Las mentiras hacen que Otelo imagine la infidelidad de su amada. Quienes lo rodeaban, solamente envidiaban su valentía, matrimonio y privilegios; los verdaderos traidores era aquellos que, por la espalda, difundían cobardemente todo tipo de infamias para echar a la basura el incondicional amor de la esposa de Otelo. La envidia se convierte, de esta manera, en el sentimiento más irresponsable de aquellos que se ven aplastados por la sombra de grandes obras o personajes.
Criticar la envidia constituye una oportunidad para develar lo absurdo de dicha actitud, al mismo tiempo que identificar la improductividad de la misma, en una sociedad donde la meritocracia debería contribuir eficazmente al desarrollo de toda la colectividad.

Uno: la envidia es un arma, utilizada por aquellos que no están acostumbrados a mejorar sus propias cualidades.

Las estrategias del envidioso representan una coartada para no superar sus propias limitaciones o para rechazar la posibilidad de abrirse hacia nuevos rumbos. Tal como lo había explicado el filósofo Federico Nietzsche, los mediocres no son del todo tontos. Dándose cuenta de sus debilidades y envidiando a los hombres meritorios, son lo suficientemente astutos como para ascender, solamente poniendo en práctica la confabulación en contra de los otros. En este caso, la mentira busca desprestigiar al individuo talentoso minusvalorando sus acciones porque, además, es un pretexto fácil para convertir al envidioso en un personaje sin el más mínimo esfuerzo por cualificarse y por competir en una arena donde haya que demostrar hasta dónde uno puede salir adelante, por medio de sus aptitudes personales.

Dos: la envidia es la incapacidad de reconocer los propios errores, condenando al exitoso por el hecho de haber conseguido más méritos.

▶ **LISTA DE TAREAS**
A) En el texto sobre la envidia, ¿qué envidiaban de Otelo quienes lo rodeaban?
B) Indica si cada afirmación coincide con el texto sobre la envidia, contestando sí o no y citando las palabras del texto que lo deciden: (i) Otelo descubre una infidelidad real de su esposa. (ii) La envidia se presenta como un arma. (iii) Según el texto, los mediocres son del todo tontos.
Los ítems no hacen falta aquí.

Ítems de un conjunto de datos
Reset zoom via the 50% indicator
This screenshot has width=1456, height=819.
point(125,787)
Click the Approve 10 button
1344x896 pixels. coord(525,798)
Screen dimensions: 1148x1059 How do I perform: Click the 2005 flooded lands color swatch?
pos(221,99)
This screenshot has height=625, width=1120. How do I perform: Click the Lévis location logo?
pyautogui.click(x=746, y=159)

▶ **RESPUESTAS DEL EJERCICIO**
A) Su valentía, su matrimonio y sus privilegios.

B)
(i) No: "Las mentiras hacen que Otelo imagine la infidelidad de su amada."
(ii) Sí: "la envidia es un arma, utilizada por aquellos que no están acostumbrados a mejorar sus propias cualidades."
(iii) No: "los mediocres no son del todo tontos."